_What you need to do_: Copy out each line in the material below that contains the word "perform".

_Raw records_:
——
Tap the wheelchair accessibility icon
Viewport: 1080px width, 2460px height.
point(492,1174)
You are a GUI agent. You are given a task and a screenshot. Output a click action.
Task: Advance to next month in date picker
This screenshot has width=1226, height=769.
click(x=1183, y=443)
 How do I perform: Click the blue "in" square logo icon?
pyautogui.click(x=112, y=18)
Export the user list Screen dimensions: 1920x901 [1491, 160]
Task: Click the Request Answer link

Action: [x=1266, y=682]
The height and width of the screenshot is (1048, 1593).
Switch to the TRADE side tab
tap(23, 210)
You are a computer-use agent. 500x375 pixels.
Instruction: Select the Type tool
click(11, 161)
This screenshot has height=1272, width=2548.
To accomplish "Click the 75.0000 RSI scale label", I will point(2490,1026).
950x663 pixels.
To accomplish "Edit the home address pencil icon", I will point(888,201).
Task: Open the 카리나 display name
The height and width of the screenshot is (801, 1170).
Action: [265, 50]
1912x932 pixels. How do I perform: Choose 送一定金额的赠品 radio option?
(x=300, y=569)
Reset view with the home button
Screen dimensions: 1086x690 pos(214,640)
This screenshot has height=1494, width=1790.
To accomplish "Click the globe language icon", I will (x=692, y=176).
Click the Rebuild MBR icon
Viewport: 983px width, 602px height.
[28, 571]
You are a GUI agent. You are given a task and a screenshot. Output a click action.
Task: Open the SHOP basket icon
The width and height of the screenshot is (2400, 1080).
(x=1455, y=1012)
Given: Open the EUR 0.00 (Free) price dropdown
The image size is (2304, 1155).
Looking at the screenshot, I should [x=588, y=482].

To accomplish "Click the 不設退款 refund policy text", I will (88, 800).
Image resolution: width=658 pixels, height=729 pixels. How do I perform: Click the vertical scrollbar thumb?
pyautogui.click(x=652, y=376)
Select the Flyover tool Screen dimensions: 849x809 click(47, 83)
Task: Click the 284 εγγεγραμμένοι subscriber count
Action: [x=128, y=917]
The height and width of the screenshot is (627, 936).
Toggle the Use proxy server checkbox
——
_Task answer_:
 How do I perform: Click the blue "in" square logo icon?
1912x932 pixels. How do I perform: Choose 送一定金额的赠品 radio option?
Image resolution: width=658 pixels, height=729 pixels. How do I perform: Click the vertical scrollbar thumb?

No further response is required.